Top 10 Hilarious Questions Tourists Ask Before Visiting Japan

1. “Do I have to bow to vending machines?”
No, but honestly, we all do eventually. Especially the ones that sell hot coffee in winter. They’re gods.

2. “Is it disrespectful to wear sandals inside a temple... if the sandals have anime characters on them?”
Only if Goku disrespects Buddha. Otherwise, you're probably fine — just take them off before stepping inside.

3. “Can I pet the geisha?”
No. Geisha are not Pokémon. You may not collect them, trade them, or rub their heads for luck.

4. “Is it true that toilets in Japan can talk to you?”
Yes — and they sometimes know more about you than your therapist. Trust the bidet, fear the button.
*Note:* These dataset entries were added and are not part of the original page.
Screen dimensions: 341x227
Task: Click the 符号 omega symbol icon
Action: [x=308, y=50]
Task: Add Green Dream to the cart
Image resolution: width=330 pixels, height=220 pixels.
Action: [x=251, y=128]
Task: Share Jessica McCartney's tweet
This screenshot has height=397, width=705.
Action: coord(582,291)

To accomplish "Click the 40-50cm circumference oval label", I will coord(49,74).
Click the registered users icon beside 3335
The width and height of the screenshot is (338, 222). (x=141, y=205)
5. “Will I get arrested for slurping noodles too loudly?”
Quite the opposite. You’ll be judged for not slurping. Embrace your inner vacuum cleaner.

6. “Can I bring my own sushi to Japan to avoid raw fish?”
No. That’s like bringing a hotdog to a steakhouse because you’re scared of meat.
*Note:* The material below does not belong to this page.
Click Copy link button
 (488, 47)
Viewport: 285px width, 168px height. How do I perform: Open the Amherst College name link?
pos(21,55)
7. “Do I have to karate chop my train ticket?”
Not unless you're Bruce Lee and late for the Shinkansen. Use the automatic gates like a civilian.

8. “If I get lost in Kyoto, will a ninja help me?”
You won’t see them helping... but somehow, you’ll always end up where you’re supposed to go. Coincidence?

9. “Is Mount Fuji open on weekends?”
Yes, but it’s not a club with a guest list. It’s a mountain. Just check the weather.

10. “Do I have to wear a kimono 24/7 to respect the culture?”
Only if you want heatstroke. Wear what’s comfy — unless you’re in a samurai cosplay battle. Then, commit.